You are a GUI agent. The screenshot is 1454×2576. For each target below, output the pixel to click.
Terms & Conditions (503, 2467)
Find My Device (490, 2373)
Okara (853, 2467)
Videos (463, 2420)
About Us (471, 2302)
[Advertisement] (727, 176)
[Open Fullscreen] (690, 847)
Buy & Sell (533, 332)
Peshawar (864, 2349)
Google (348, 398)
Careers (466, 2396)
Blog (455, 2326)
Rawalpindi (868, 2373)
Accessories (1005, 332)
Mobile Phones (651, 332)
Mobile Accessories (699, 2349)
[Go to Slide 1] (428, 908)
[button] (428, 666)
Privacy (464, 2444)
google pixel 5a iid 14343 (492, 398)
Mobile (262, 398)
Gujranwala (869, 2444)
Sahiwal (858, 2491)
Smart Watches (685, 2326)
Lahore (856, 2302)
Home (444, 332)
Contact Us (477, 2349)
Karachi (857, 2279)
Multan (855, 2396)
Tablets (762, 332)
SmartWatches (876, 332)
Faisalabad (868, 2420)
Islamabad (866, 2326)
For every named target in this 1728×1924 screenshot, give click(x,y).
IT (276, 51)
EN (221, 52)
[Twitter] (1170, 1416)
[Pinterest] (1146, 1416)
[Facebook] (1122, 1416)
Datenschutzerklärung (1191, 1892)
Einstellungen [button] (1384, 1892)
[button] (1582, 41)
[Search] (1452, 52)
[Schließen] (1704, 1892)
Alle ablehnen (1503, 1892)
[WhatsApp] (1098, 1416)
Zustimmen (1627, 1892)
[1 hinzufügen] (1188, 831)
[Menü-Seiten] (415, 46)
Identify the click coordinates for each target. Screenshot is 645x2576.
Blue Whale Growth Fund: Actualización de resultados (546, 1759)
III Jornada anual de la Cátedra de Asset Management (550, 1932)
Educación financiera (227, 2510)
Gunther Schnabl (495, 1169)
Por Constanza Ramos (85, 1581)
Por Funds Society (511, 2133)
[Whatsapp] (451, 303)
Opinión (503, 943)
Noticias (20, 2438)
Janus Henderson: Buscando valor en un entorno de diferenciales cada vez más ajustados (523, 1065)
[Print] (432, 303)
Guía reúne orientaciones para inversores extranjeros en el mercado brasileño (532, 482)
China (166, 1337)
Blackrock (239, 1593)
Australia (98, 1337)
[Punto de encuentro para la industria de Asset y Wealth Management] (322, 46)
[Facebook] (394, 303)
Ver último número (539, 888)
====
From the listing above, return every line that carries the string "para".

Guía reúne orientaciones para inversores extranjeros en el mercado brasileño (532, 482)
[Punto de encuentro para la industria de Asset y Wealth Management] (322, 46)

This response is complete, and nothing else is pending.